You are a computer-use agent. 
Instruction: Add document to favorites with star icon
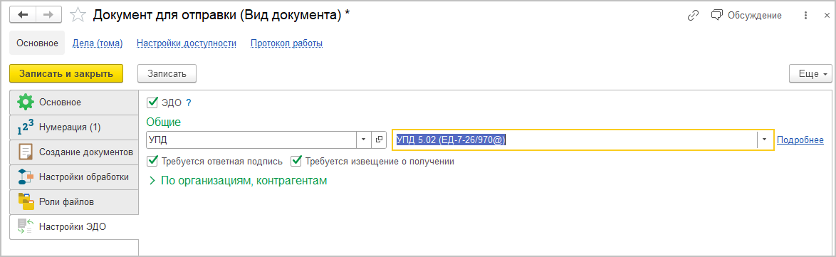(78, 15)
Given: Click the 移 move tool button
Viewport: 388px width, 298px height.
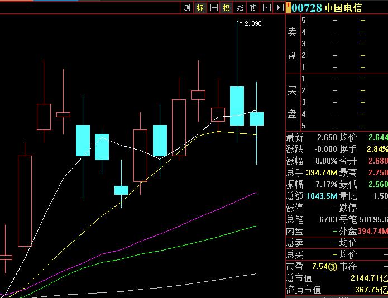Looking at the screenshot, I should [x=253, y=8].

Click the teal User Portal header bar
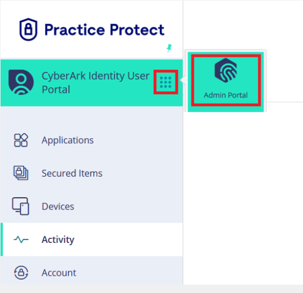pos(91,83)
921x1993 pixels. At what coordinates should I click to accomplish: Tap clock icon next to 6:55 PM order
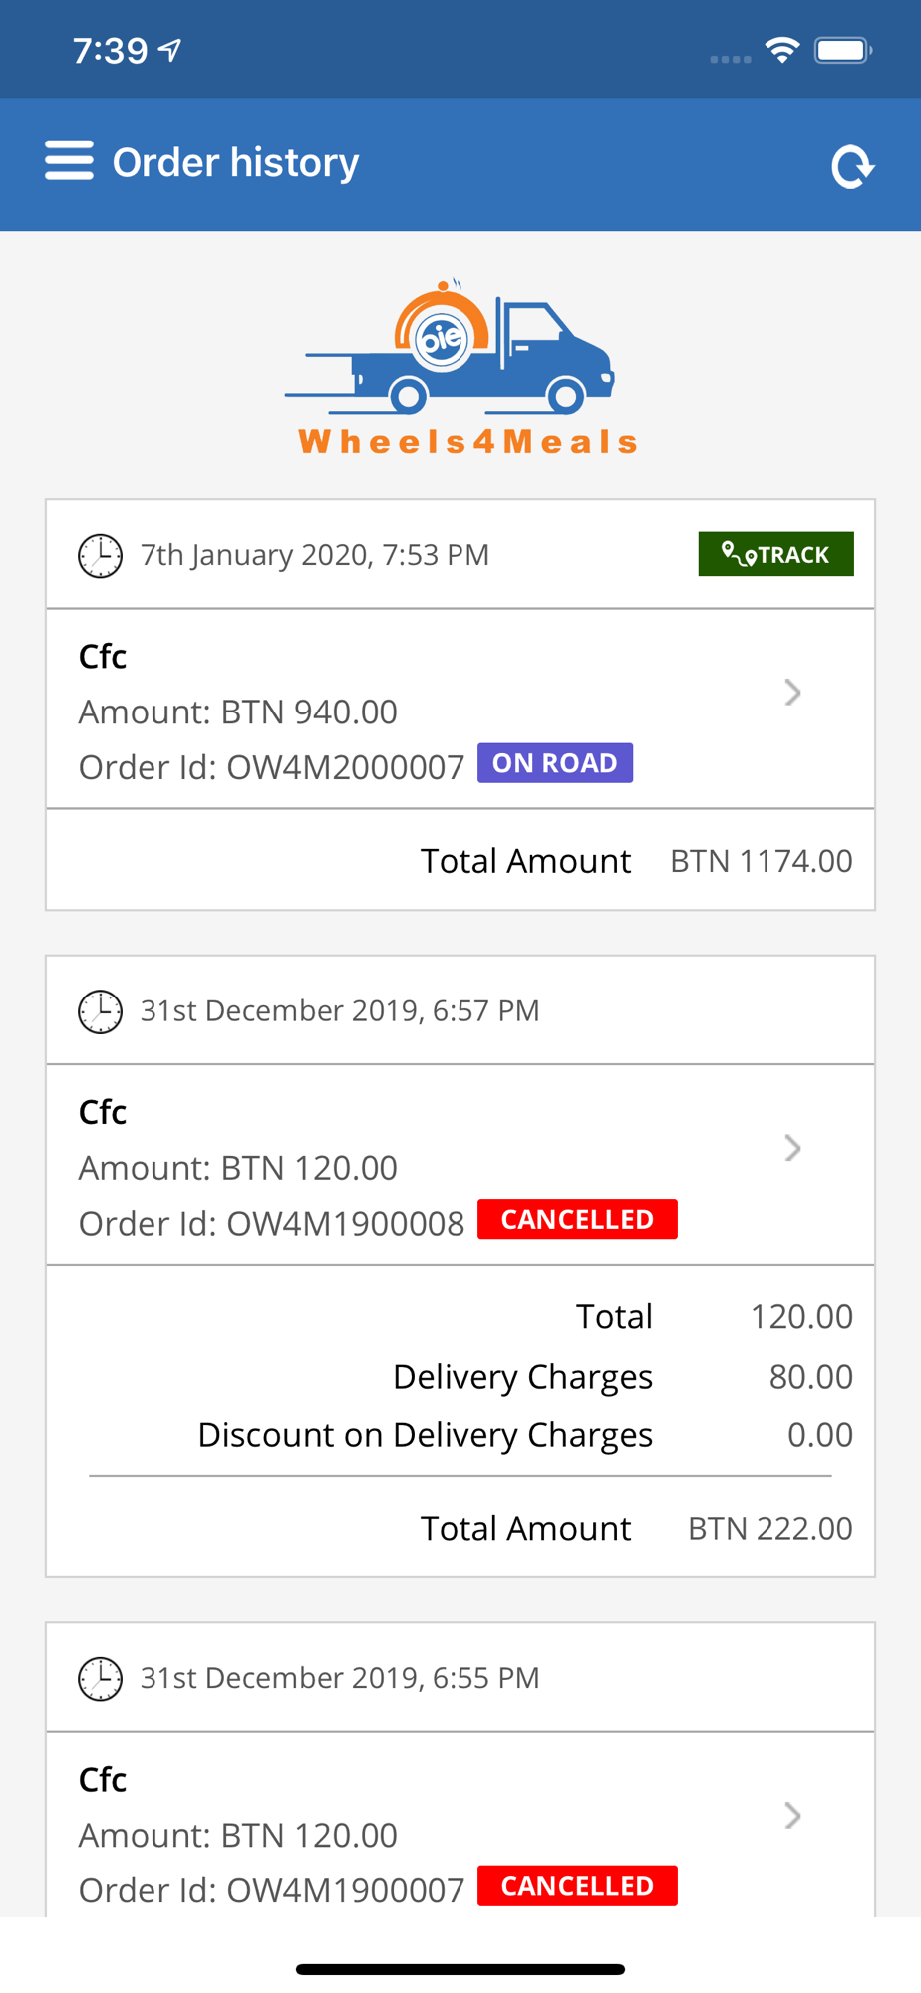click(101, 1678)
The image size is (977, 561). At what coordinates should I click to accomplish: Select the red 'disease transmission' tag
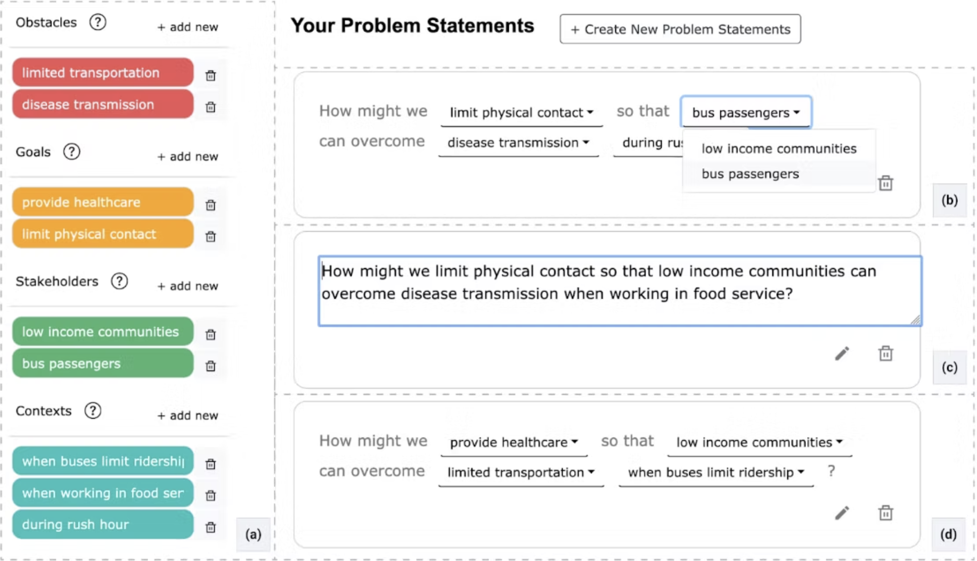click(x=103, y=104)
= = = = = = =
# [Task statement]
Line by line, write out the data above exactly, without the pictures.

# [Response below]
You are a computer-use agent. 
Instruction: Add document to favorites with star icon
(78, 15)
Given: Click the 移 move tool button
Viewport: 388px width, 298px height.
Looking at the screenshot, I should [x=253, y=8].

Click the teal User Portal header bar
pos(91,83)
921x1993 pixels. At what coordinates should I click to accomplish: Tap clock icon next to 6:55 PM order
click(101, 1678)
The image size is (977, 561). At what coordinates should I click to accomplish: Select the red 'disease transmission' tag
click(x=103, y=104)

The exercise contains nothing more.